La strutturazione dello spazio tangibile è ottenuta con la sovrapposizione di piani giustapposti in profondità o in spessore, oppure ritagliando forme e profili in profondità: alcuni quadri-assemblages del 1964-1965 comportano una decina di piani differenziati a diversi livelli; altri comprendono una zona-schermo adibita alla proiezione incessante di immagini di un film. Infine, per ottenere effetti supplementari di opacità o di lucidità, Raysse si è servito del flocage (tessuto plastico vaporizzato direttamente). In occasione della trentaseiesima Biennale di Venezia (1966), alla quale era invitato per la sezione francese, Raysse realizzava una gigantesca composizione distorta, concepita per arredare una parete della sala a sua disposizione.

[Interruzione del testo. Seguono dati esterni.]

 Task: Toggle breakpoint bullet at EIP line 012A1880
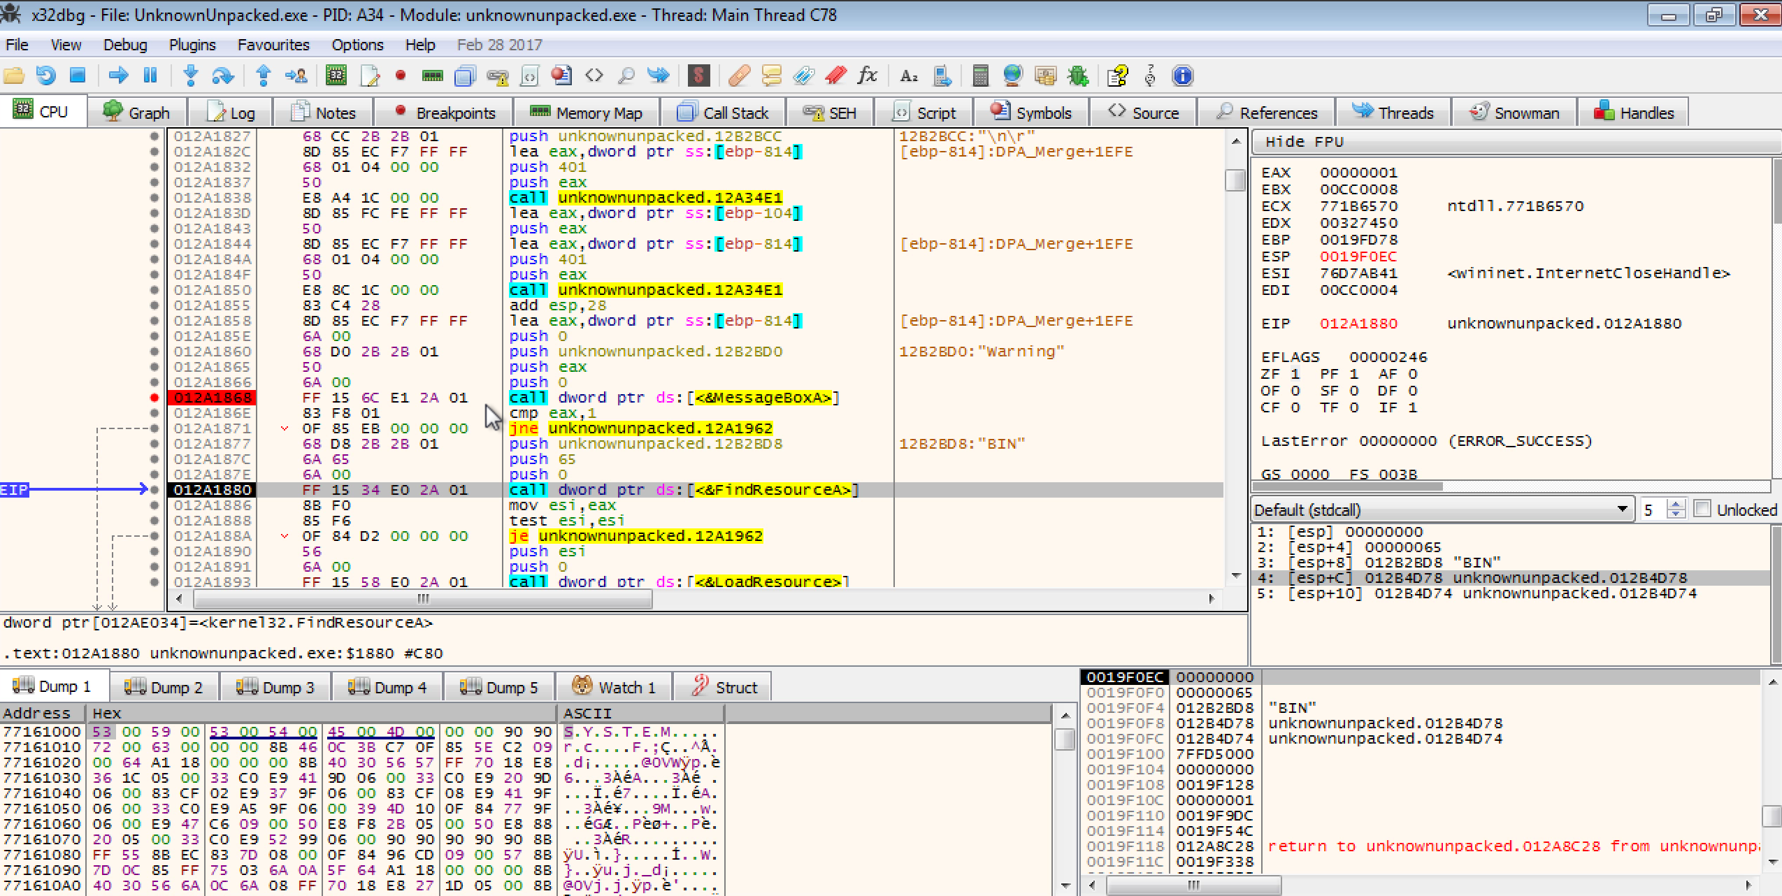(155, 490)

(...). Per Martial Raysse, come per chiunque abbia saputo scegliere e consolidare la propria visione del mondo, non esistono differenze tra il sogno e la realtà, tra la realtà e la finzione: tutto è creazione pura. Viene fatto di pensare al grande fauve la cui arte culminò, al tramonto della sua vita, in una festa del colore e nel trionfo dell’arabesco, le carte ritagliate...

E’ chiarissimo: il Nouveau Réalisme ha dato alla Francia e al XX° secolo un nuovo Matisse.

 

Pubblicato in: NUOVO REALISMO di P.Restany, 1973.